May 3, 2017 News

USA Today: Drug makers use co-pay coupons to help mask their rising drug prices

May 3

Jayne O’Donnell

Drug maker-funded coupons and patient assistance programs are proving to be an uncertain and often questionable way for patients to afford what a new report shows are increasingly expensive specialty and other brand name drugs.

Cumulative spending on drugs that are still under patent is rising at an average annual rate that’s more than double the rate of increase in spending for all drugs and was up 285% between 2010 to 2016, according to a report out Wednesday by the Blue Cross Blue Shield Association (BCBSA). During the same period, overall spending on brand name and generic drugs with competition dropped by 47%, the analysis of 30 million BSBSA commercial insurance claims showed.

Patients and advocates say co-pay assistance enhances the drug maker’s public image while it obscures their high prices. One patient advocate says the companies can often write off their assistance on their taxes, which gives them another financial benefit.

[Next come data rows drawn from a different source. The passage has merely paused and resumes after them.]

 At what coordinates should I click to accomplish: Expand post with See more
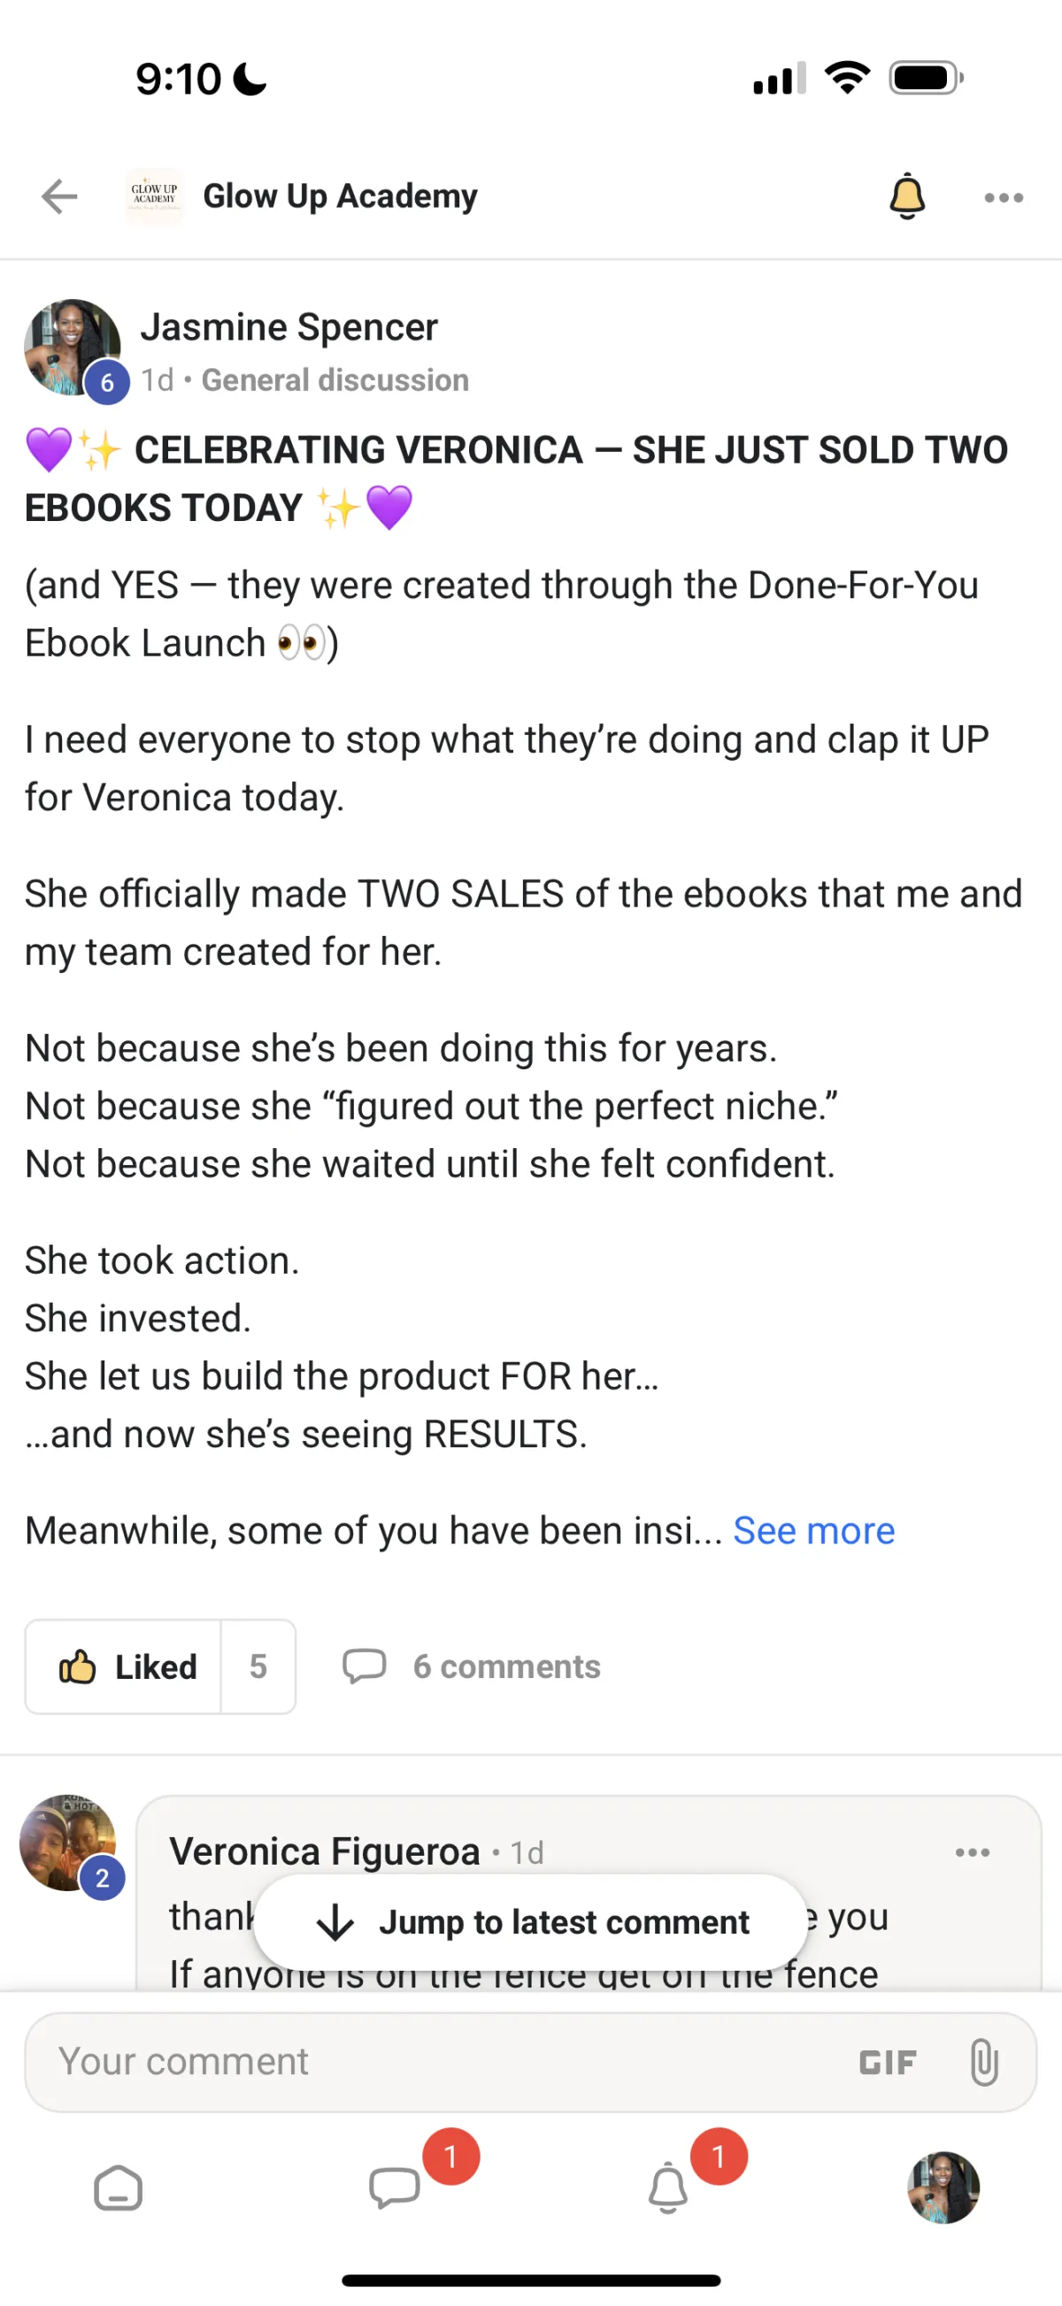[813, 1531]
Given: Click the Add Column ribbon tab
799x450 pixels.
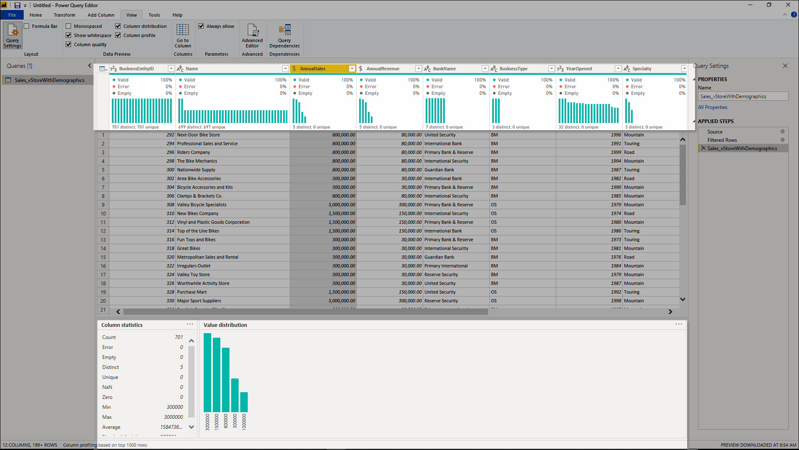Looking at the screenshot, I should 101,15.
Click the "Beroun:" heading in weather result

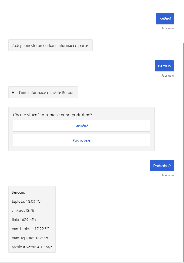point(18,192)
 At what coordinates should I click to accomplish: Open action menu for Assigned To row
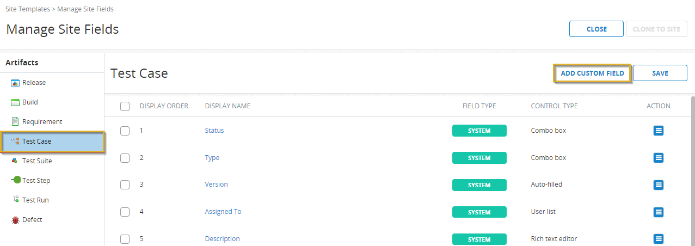pos(658,212)
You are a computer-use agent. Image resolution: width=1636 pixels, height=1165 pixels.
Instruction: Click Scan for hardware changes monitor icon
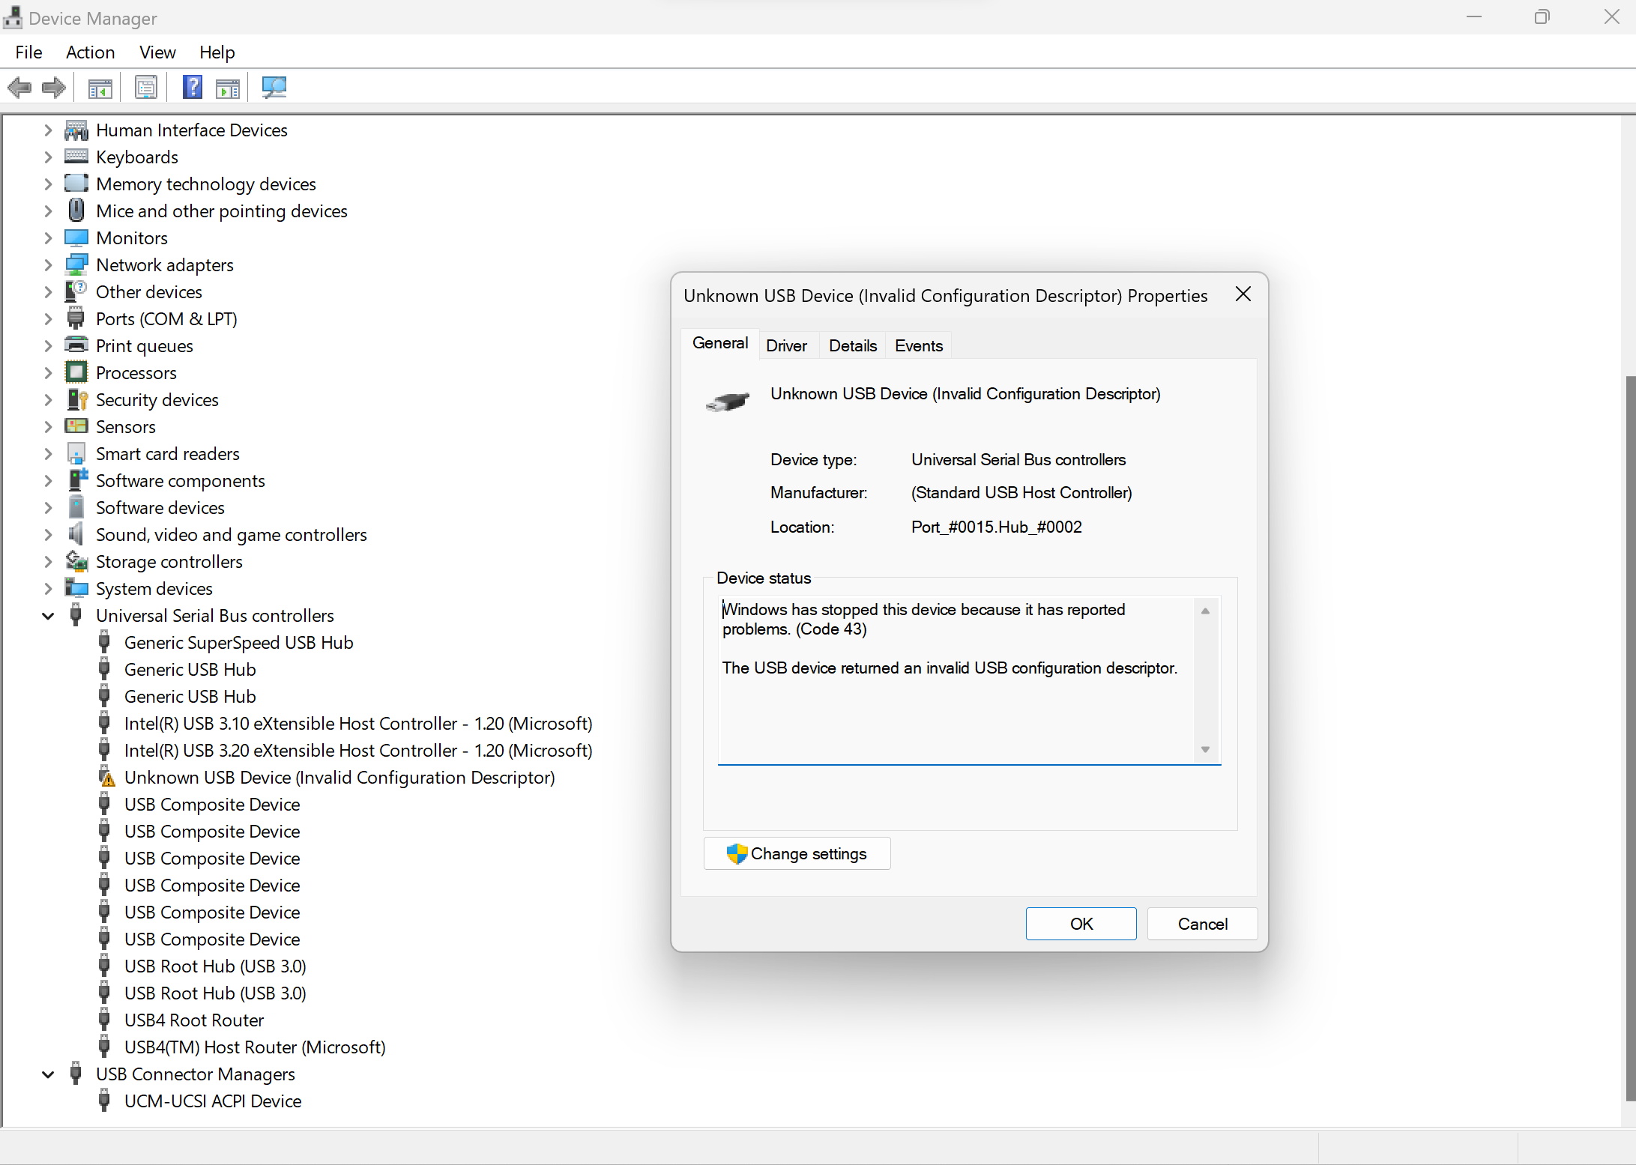point(274,88)
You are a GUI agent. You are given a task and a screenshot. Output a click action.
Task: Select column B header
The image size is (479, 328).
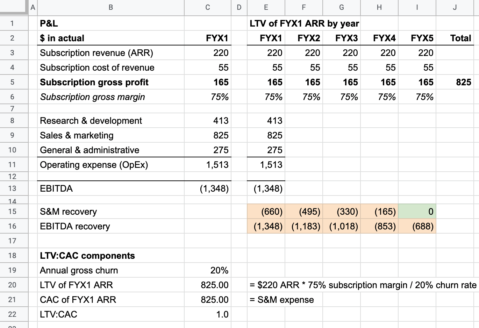[x=110, y=7]
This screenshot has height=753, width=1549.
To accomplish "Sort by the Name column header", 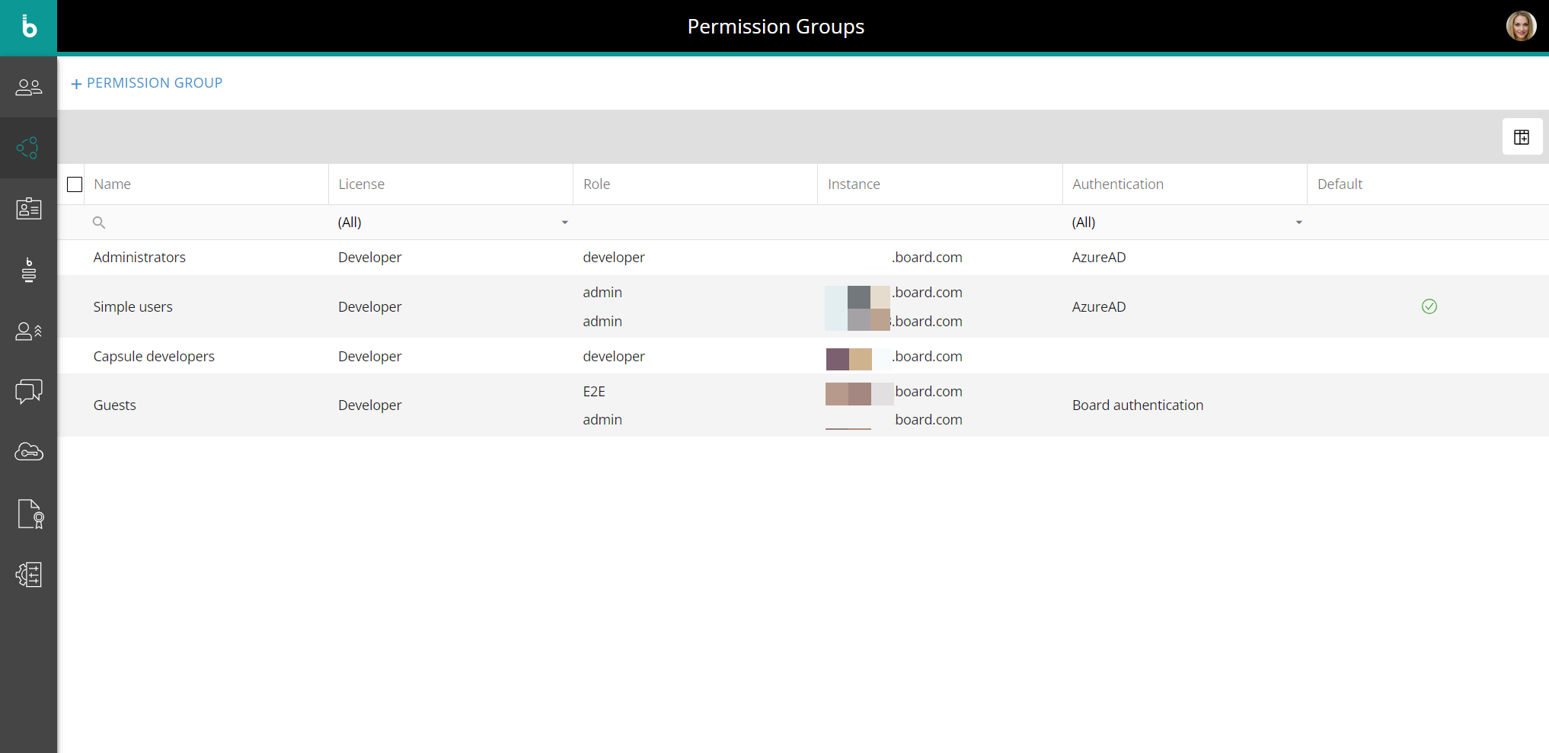I will pyautogui.click(x=113, y=184).
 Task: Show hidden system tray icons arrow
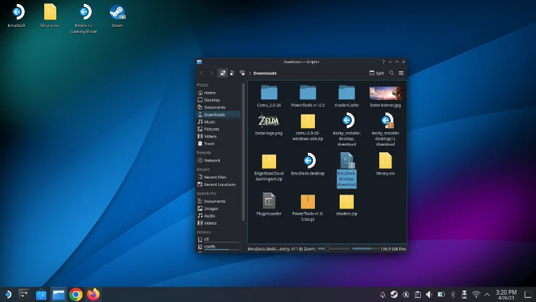[x=487, y=295]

“Coupons are interesting,” says BCBSA chief strategy officer Maureen Sullivan. “On one hand, it sounds good because it’s cheaper, but they could drive someone to a drug that increases costs overall and provides little clinical value.”

Co-pay assistance offsets these costs for a growing number of patients, according to research by QuintilesIMS Institute, which found the percentage of prescriptions filled using a coupon increased from 13% to 17% between 2013 and 2015. The institute’s 2016 US Medicines report will be released Thursday.

By limiting a patient’s out-of-pocket costs for drugs, drug companies steer patients to more expensive drugs that may not work better than lower-cost brand name or generic competitors, pharmacists and drug pricing experts say. That also thwarts the most effective tool insurers have to control drug costs. After commercially insured patients meet their deductibles or out-of-pocket premiums, the insurers pay the higher drug costs, which get passed along in higher premiums.